Bessemer2We established several main goals at the start and have been able to meet them. The first was to educate up to 30 children annually between two classes that meet throughout the week. We were able to almost completely fill both classes, with 29 of a potential 30 being enrolled during both our first and now second years. In the 2019-20 school year, we met capacity in both classes and had two students on a wait list for the 4/5 class at the beginning of the year as we had met capacity. In the end, we once again educated 30 children.

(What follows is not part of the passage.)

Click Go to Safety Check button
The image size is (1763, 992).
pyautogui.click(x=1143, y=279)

Secondly, we intended that the children will be prepared for kindergarten by gaining a basic knowledge of their alphabet, numbers, colors, shapes, self-help skills (tying shoes, using restroom and wash facilities, etc.), appreciation for books and music, proper peer-to-peer and child-to-adult interactions, and the like. We also hoped to foster this in a Christian environment. We used a play-based curriculum that allows children to explore these concepts through monthly themes. Each morning the children have different centers with activities related to these themes targeting various kindergarten-readiness skills. We are not entirely overt in our inclusion of faith-elements but integrate them where appropriate (Bible stories at various holidays, prayer at snack-times, etc.).

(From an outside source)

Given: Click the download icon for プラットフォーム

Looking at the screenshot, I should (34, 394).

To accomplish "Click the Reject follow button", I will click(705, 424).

We also built an appreciation for books by way of a mission project through our congregation and community, where individuals could donate money to buy a $1 per month book for each child from Scholastic Books. Each month, the children were so excited to take home a new book to share with their families. In the end, not only were the children very ready for kindergarten, but they had a well-rounded preschool experience.

We hoped to maintain one teacher 30 hours/week, and one aide 15 hours/week, sustainable through child tuition. Our previous congregation member who was a part of this plan took another job and could not continue her work with us. We were blessed to hire another young woman with a teaching degree from a neighboring church who has been an extremely valuable asset to the success of our program.

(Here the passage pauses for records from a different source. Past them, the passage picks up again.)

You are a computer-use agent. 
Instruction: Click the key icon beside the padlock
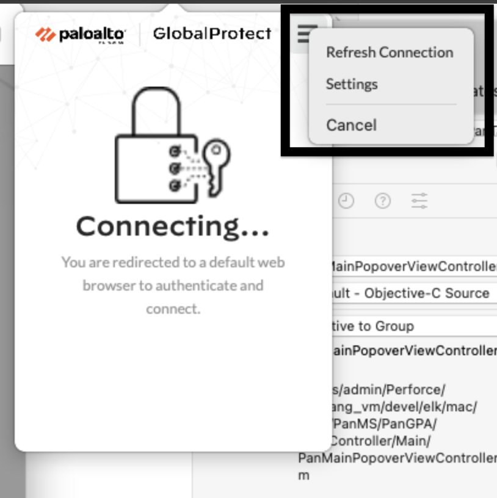[x=216, y=167]
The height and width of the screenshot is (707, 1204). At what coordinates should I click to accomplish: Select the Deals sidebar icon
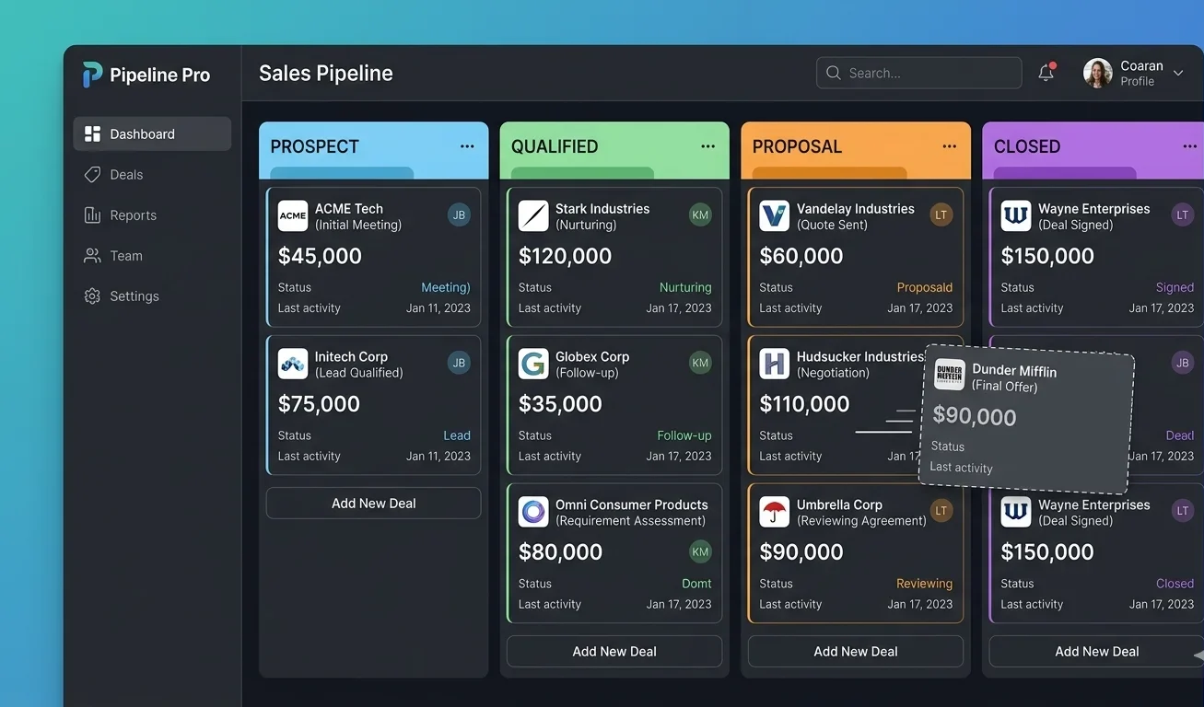click(x=92, y=174)
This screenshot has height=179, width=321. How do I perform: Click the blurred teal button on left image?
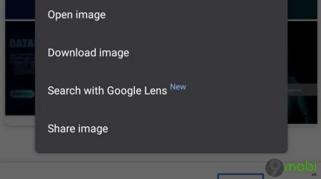22,94
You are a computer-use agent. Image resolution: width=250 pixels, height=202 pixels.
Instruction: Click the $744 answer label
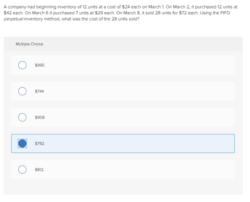pos(39,91)
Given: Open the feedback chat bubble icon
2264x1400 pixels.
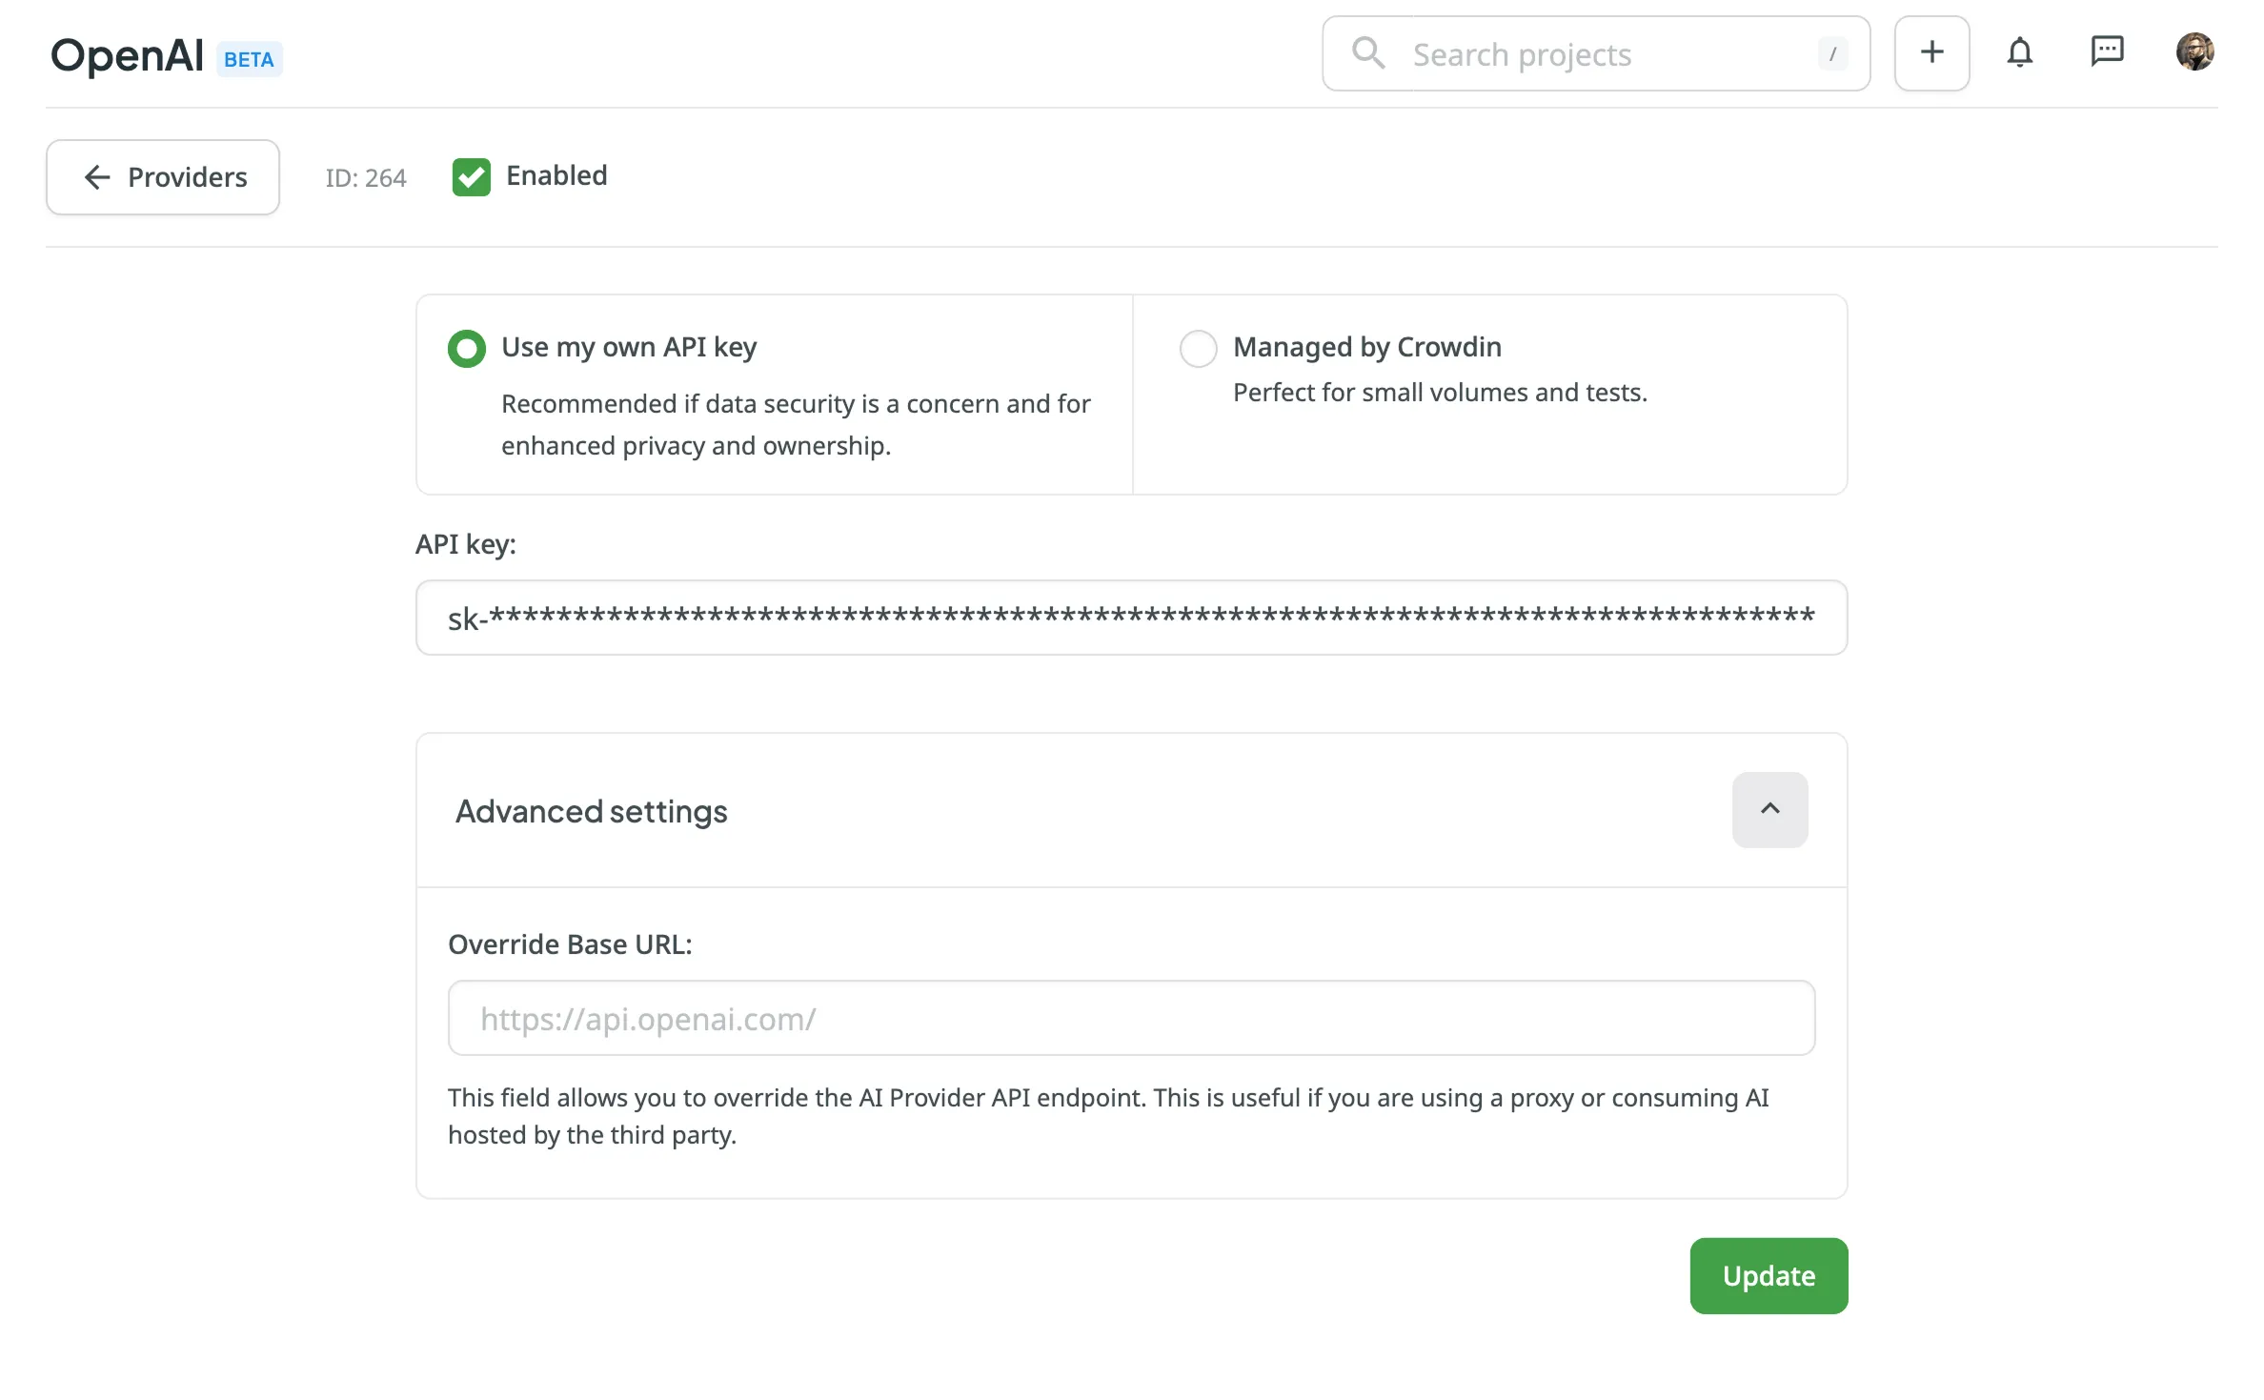Looking at the screenshot, I should tap(2108, 52).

Finally, we hoped to keep our tuition affordable, comparable with secular and other private preschools in the surrounding area. We’ve maintained our tuition at an affordable rate, been able to keep up with our financial obligations and finished the last two years financially solvent.

Bessemer3Our teachers and our preschool board continue to devise ways to further our ability to meet the goals set about in the inception of this program. We have discussed the possibility of adding additional afternoon classes for our current age groups, as well as a possible class for 2- and 3-year-old children (like a MOPS program) a few times a month where a parent can come in and participate in classes with their children. As our facilities and finances allow, we will prayerfully pursue these options.

Addendum (re: COVID-19): After the state closures began, the preschool was closed from March 13 through the end of the 2019-20 school year. Our teachers continued to maintain contact with their children. They drove around little care packages for each student. Additionally, they had a story time, song and activity that they did via Zoom conference videos each morning until the end of the year. Nearly all the children continued to participate regularly and loved it. The parents were also extremely appreciative.

Financially, while the parents did not pay tuition for missed months of school, many chose to donate back one month’s tuition as a donation. Finally, while we had a graduation ceremony for the 4/5 class last spring in the sanctuary, we have not yet had one this year because of COVID-19. We do plan to have something this summer as CDC guidelines, state/local government and session directives permit.

In the end, it’s very clear after two years of operation, our preschool is beloved not only by the children, but their parents, families and our community. Truly, the Lord has used this endeavor to bless many lives. Thank you to the Synod of the Trinity for your generous assistance in this important ministry!!